**Work task:** Each line below containing the word "pixels" needs to be shown.

**Information:**

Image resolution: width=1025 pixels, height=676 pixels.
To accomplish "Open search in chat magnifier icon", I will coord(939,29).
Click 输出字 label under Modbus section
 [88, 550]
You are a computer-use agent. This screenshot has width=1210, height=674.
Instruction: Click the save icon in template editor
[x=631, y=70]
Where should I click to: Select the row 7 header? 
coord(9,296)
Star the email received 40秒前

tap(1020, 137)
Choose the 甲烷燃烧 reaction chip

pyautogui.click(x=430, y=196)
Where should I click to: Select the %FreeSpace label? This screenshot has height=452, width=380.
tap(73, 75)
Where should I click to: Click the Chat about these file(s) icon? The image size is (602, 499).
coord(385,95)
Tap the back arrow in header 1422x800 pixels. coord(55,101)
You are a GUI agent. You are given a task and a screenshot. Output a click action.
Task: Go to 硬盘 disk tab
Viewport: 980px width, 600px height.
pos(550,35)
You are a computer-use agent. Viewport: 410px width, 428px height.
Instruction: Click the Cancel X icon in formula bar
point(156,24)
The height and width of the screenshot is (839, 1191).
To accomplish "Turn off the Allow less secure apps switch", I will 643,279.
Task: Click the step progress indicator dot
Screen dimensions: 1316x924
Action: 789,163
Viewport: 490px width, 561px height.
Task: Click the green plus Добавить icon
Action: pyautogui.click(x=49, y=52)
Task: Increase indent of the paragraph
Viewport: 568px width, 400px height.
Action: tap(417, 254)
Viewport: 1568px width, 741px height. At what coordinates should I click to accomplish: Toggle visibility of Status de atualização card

**Answer section:**
Image resolution: width=1025 pixels, height=676 pixels.
Tap the back arrow in header 1422x800 pixels. coord(55,101)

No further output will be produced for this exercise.